Structure, Presentation, References

The overall presentation should include -

  • coherent structure with logical flow 
  • clarity of communication, grammar and spelling
  • use of diagrams, tables and/or figures where appropriate
  • quality of referencing in text and in reference list
  • limited, judicious use of appendices 

Additional guidance for verbally presented case studies

The criteria for written case reports above should be applied to marking verbally presented case studies and accepted on BABCP accredited courses only. They should include the assessor criteria and the requirement for the report to pass.
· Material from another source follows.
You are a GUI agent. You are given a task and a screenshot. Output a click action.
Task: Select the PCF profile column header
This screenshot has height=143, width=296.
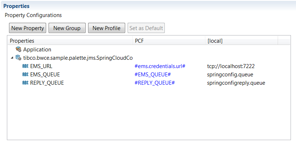click(169, 41)
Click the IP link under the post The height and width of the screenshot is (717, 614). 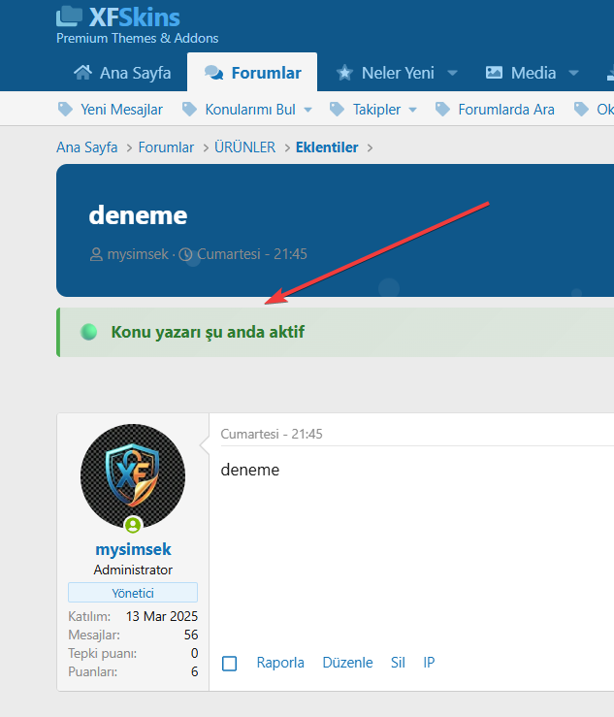click(x=429, y=663)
In addition -

  • the presentation should include the opportunity for assessor(s) to give feedback and ask questions
  • the presentation should be a minimum of 30 minutes’ duration (which may include the time for questions)
  • there should be supporting information such as slides or a written summary
  • any marking criteria that relate to the written aspect of the presentation should be used to assess the verbal aspect of a verbally presented report e.g. adhering to the word count would be equivalent to adhering to the allocated time

As with written reports, the presentation should meet the standards expected of a healthcare profession with a post-graduate level qualification e.g. accurate and detailed slides, clarity of expression, logical sequence covering the areas outlined above, clarity and coherence of the content, respect for client confidentiality, effective use of tables and figures, lack of grammatical and spelling errors, appropriate links to evidence base and referencing.